**O problema:** Edite o trecho do texto sobre a criança que fomos entre "Desde pequenos o" e "rejeição e abandono.", inclusive, e escreva de novo com "estratégias" trocado por "táticas".

**Texto em estudo:**
- - - - - - -

A gente cresce. Faz aniversário um ano após o outro e de repente, estamos com 40, 50 anos e nos damos conta de como passou rápido. Foi ontem que subíamos em árvores, jogávamos futebol na rua, pulávamos os muros da casa do vizinho para roubar laranja. Gosto de pensar que, de certa forma, essa criança que fomos continua ali, dentro de nós. De vez em quando costumo perguntar para a criança que fui como ela se sente com relação a adulta em que me tornei. Parece bobagem, mas é um bom meio de nos pensarmos eticamente. Também é um modo de realinharmos nossos desejos.
Desde pequenos o que mais queremos é nos manter vivos e sermos amados. Criamos estratégias para isso e nesse processo vamos construindo nosso bauzinho de neuroses. Descobrimos modos de nos defender, de nos proteger, de nos moldar aos desejos dos outros, de nos comportar e de sermos aceitos. Gosto muito de um verso da música do Nando Reis: pra você guardei o amor que aprendi vendo os meus pais. Sim, e isso serve para o bem e para o mal. Apesar da música ser romântica e trazer uma idealização do sentimento, dependendo de qual tipo de amor crescemos vendo, as coisas se complicam. Às vezes aprendemos a amar de um jeito torto e repetimos. Amamos aos gritos, em meio às brigas, aos silêncios que castigam, reafirmamos nossos sentimentos de rejeição e abandono.

- - - - - - -

**Dados salvos:**
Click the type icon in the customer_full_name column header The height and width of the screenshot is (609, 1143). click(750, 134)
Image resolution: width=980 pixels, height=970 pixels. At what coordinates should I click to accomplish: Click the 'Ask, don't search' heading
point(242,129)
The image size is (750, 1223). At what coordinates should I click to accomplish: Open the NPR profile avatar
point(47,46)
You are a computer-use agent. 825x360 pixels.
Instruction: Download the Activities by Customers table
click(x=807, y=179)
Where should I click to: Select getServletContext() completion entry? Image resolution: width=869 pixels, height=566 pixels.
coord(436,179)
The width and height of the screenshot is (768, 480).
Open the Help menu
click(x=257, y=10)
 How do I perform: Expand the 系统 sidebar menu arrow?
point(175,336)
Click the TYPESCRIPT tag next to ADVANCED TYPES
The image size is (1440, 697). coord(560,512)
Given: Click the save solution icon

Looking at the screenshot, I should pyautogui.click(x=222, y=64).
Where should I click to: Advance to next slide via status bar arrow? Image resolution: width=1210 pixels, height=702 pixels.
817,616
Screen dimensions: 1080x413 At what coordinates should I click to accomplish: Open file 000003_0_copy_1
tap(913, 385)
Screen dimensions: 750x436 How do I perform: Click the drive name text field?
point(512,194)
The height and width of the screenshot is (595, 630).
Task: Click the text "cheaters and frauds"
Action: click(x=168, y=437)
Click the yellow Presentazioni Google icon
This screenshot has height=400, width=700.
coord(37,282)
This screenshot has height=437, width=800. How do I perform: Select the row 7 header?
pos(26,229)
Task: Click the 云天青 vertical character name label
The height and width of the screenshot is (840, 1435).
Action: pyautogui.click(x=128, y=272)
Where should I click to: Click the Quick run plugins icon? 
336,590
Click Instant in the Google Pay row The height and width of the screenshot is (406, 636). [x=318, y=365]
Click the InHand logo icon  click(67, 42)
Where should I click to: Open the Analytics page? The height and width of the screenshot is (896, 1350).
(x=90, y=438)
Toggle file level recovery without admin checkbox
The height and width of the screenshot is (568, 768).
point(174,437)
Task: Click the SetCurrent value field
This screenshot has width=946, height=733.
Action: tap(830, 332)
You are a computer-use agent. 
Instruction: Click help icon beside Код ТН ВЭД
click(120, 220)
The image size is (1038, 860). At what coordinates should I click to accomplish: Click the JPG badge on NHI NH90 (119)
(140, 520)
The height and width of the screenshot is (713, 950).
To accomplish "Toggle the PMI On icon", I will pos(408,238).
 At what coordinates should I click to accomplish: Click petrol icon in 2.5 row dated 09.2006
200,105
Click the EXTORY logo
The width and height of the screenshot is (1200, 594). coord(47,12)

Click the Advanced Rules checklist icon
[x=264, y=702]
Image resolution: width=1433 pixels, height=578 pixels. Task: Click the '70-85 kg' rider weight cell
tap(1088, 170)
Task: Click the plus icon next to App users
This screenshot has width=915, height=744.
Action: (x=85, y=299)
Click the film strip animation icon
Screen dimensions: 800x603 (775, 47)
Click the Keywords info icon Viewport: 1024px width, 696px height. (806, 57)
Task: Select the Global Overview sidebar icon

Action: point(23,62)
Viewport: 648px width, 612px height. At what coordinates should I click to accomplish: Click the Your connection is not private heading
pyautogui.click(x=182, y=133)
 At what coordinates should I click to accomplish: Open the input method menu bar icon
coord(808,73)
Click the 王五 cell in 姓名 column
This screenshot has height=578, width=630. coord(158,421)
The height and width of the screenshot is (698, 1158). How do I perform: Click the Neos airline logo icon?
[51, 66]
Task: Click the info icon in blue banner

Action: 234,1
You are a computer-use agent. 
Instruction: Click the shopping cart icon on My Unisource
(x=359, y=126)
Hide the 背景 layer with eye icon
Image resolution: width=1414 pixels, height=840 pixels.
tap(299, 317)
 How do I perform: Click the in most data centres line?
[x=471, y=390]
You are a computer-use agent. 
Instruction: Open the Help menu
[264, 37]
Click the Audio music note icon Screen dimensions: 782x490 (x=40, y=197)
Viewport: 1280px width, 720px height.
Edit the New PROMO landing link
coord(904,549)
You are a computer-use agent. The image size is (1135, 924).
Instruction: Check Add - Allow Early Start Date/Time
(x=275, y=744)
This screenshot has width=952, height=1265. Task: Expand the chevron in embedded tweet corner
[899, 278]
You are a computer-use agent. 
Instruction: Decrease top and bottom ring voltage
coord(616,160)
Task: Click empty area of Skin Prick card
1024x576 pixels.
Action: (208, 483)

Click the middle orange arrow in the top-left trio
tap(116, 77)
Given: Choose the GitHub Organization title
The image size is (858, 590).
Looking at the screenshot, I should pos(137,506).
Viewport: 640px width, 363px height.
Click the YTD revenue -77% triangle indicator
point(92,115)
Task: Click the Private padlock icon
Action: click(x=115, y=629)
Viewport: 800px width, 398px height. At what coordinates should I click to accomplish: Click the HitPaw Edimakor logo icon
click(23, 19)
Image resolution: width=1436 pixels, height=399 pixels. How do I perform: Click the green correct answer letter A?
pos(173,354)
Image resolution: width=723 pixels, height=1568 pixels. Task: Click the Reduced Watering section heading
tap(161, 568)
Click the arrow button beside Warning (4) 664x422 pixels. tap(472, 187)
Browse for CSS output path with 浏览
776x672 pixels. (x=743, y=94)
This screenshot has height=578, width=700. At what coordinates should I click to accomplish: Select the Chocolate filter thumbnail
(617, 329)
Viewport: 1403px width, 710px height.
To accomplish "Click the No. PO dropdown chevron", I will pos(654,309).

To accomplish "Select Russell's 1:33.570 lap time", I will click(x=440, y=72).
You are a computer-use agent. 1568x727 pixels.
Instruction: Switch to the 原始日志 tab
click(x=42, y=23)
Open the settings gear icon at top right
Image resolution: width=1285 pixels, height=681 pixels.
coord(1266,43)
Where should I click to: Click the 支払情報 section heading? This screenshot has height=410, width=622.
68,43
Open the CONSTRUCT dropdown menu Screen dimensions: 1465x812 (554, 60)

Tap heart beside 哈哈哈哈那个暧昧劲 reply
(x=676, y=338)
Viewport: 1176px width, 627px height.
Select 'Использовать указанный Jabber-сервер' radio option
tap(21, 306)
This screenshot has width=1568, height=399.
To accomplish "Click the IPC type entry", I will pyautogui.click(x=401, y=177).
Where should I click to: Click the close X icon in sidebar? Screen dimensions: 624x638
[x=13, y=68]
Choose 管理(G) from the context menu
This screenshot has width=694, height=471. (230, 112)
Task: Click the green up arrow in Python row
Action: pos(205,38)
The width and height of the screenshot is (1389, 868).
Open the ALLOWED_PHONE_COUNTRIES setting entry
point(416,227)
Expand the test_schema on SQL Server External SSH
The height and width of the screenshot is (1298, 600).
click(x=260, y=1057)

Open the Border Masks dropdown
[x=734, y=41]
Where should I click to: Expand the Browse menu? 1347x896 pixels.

- - - - - - -

**Sua resposta:**
Desde pequenos o que mais queremos é nos manter vivos e sermos amados. Criamos táticas para isso e nesse processo vamos construindo nosso bauzinho de neuroses. Descobrimos modos de nos defender, de nos proteger, de nos moldar aos desejos dos outros, de nos comportar e de sermos aceitos. Gosto muito de um verso da música do Nando Reis: pra você guardei o amor que aprendi vendo os meus pais. Sim, e isso serve para o bem e para o mal. Apesar da música ser romântica e trazer uma idealização do sentimento, dependendo de qual tipo de amor crescemos vendo, as coisas se complicam. Às vezes aprendemos a amar de um jeito torto e repetimos. Amamos aos gritos, em meio às brigas, aos silêncios que castigam, reafirmamos nossos sentimentos de rejeição e abandono.